As it turns out, plenty of us have a sex schedule. One study shows that 36% of newlyweds – the people who are thought to be having the most sex after freshly formed couples – have to pencil in lovemaking sessions, while another shows that over half of couples (52%) have to pop it on the calendar. It’s just another sex taboo that’s extremely common but no one’s willing to open up about. And it could really be a relationship saver.
So why do most couples schedule in their sex lives? There’s a vast number of reasons, but the primary one is having children in the house, closely followed by both partners being busy. Psychosexual and relationship therapist Carolyn Cowan agrees that with kids around scheduling sex can “help to make it happen”, and relationship expert Carol Ann Rice adds that scheduling tends to happen on weekends as there’s more opportunity to take your time: “You’re a lot more laid back and less rushed.”
Sceptics will say that the romance is stripped out of sex once you schedule it (this article even says it’s “about as romantic as scheduling a root canal”), and Carolyn agrees that with the wrong motives, the very act of scheduling sex can instantly make it feel like a duty: “If the scheduling is an attempt to ‘make sex happen’ then one or both of you will inevitably feel it’s a burden.” But equally, for those who have been together for years, this is the ideal way to keep the spark alive and stay connected with one another: “For those in a long-term relationship, sex can become a lower priority, so scheduling sex can be a way to commit to the intimacy, time and togetherness that makes the space for sex to happen.”

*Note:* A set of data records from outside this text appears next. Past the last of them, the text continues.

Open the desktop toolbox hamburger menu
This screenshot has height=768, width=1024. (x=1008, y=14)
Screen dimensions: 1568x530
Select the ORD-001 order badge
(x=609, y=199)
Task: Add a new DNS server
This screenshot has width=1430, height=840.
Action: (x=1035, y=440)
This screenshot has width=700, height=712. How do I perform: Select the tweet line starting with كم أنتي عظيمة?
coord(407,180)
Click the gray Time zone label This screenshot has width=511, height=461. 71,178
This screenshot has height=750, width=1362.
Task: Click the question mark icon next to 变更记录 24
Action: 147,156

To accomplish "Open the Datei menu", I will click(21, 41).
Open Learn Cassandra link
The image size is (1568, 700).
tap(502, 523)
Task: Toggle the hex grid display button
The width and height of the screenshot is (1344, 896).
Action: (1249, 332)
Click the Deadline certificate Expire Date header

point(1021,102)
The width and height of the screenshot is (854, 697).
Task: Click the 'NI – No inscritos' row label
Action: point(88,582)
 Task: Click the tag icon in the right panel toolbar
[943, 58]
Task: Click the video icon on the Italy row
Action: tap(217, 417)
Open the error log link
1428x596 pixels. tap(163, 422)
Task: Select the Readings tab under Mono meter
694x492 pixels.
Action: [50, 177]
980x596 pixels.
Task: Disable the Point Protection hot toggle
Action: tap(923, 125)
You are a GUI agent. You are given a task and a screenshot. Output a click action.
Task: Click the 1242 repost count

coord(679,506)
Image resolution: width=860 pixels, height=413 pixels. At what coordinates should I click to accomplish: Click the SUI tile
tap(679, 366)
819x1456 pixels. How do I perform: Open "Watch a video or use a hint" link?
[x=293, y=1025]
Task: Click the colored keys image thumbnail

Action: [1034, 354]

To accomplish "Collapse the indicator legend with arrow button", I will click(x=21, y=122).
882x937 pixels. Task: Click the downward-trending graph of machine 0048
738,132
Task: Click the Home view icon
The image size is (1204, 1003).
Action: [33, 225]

It also shows a particular level of commitment. It is perhaps naïve to think sex can keep its stamina after years, and if you have the right mindset, it could work. “It might sound awkward to plan sex in advance, but it’s actually a great way to show your joint commitment to a healthy sex life,” says Julia Margo, co-founder and CEO of sex toy company Hot Octopuss. “It ensures you’re making time for sexual intimacy among the business of day-to-day life.” Plus, it can be a way to heighten the excitement. “It’s something to look forward to,” says Carol Ann. “It builds excitement and makes you think about what may happen.”
When it comes to the act of scheduling the sex in, it’s probably best not to grab a pencil and drag the calendar down off the wall – it doesn’t need to be that formal, and seeing sex double-circled on a Saturday calendar window is enough to make anyone anxious. Instead, simply agree verbally between you a day and time that’s least likely to be impacted by last-minute work demands or kids, advises Julie: “Agree this day in advance, it won’t work if one person simply books in a sex session without agreement. And make sure your goals are realistic – if you generally have sex once a week, don’t try scheduling in something over the top, because this risks failure. Once you’re comfortable with your sex schedule, you can gradually up the pace.”
Carolyn concurs that at the start, you should just take it easy. “In my experience as a sex therapist, the best route has been to agree a time to simply connect: cuddle, touch, talk, lie down, face each other,” she says. “Both agree that penetration and orgasms aren’t the end goal – that way there’s no perceived pressure.”
And once you’ve got the pattern down pat, there are plenty of ways to make the schedule itself exciting. “Build up the thrills,” advises Carol Ann. “For example, Thursday night means fizz, fruit and fun, or dressing up and seducing each other over dinner. It’s important to be creative and feel like it’s a special, sacred time you cherish and look forward to – that’ll make you feel excited.”
Julie suggests sharing a calendar note in your phone using a secret code word only you two know. “That way, it’ll feel special and risqué because its just for you two. Try and get in the zone and see that note as something to look forward to.”
Ultimately, it’s important to remember that sex looks different to every couple. There’s no prescription when it comes to how you have sex, when you have sex, or how often – in fact, when we asked Carolyn, a professional psychosexual therapist, how often people have sex, she said: “Wow, no idea – I have given up believing in ‘normal’. All couples are different.” So no matter whether it’s once a week or once a year, if you’re both happy with it, that’s ok. And if you enjoy having sex, then scheduling it in is better than not having it at all. After all, it doesn’t mean you don’t want it enough – it simply means you care enough to make time for it. So grab your calendar and set a date.